DATA TO USE Block Start

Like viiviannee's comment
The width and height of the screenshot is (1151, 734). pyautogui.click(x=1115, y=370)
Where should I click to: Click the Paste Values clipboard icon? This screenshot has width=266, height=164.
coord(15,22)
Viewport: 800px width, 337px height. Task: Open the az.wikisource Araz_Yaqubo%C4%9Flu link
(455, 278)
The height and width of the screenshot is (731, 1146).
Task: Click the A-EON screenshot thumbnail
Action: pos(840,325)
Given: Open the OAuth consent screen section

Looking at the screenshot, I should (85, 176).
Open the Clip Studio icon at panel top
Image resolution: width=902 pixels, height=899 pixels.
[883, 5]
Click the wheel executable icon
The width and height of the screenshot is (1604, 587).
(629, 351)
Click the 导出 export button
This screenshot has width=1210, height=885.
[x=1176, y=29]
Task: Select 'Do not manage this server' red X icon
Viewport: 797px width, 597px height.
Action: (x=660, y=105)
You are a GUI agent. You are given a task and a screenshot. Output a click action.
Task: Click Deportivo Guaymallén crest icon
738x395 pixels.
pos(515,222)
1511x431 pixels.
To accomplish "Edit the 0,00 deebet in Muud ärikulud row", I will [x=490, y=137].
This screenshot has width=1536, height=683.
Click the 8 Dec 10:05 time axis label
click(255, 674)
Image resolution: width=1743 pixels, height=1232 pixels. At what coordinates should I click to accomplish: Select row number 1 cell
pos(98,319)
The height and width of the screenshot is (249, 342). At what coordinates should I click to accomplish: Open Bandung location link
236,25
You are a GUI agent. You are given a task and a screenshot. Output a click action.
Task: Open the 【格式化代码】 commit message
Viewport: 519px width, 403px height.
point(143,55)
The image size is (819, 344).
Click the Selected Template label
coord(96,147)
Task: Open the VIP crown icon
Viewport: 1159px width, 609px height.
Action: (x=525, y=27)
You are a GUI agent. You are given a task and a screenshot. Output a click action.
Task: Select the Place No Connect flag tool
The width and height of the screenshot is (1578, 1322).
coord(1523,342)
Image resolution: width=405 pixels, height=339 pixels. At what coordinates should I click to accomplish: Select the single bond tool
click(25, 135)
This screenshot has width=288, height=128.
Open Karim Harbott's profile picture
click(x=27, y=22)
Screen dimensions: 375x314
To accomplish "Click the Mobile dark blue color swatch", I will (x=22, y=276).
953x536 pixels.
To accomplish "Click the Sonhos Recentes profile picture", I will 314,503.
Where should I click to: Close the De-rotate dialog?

DATA TO USE Block End

REQUIREMENT: From the records above, print only the lines between the one holding "The height and width of the screenshot is (249, 342)." and the one holding "Task: Open the 【格式化代码】 commit message", inclusive, exactly as they stand.

SOLUTION TO THIS EXERCISE:
The height and width of the screenshot is (249, 342). At what coordinates should I click to accomplish: Open Bandung location link
236,25
You are a GUI agent. You are given a task and a screenshot. Output a click action.
Task: Open the 【格式化代码】 commit message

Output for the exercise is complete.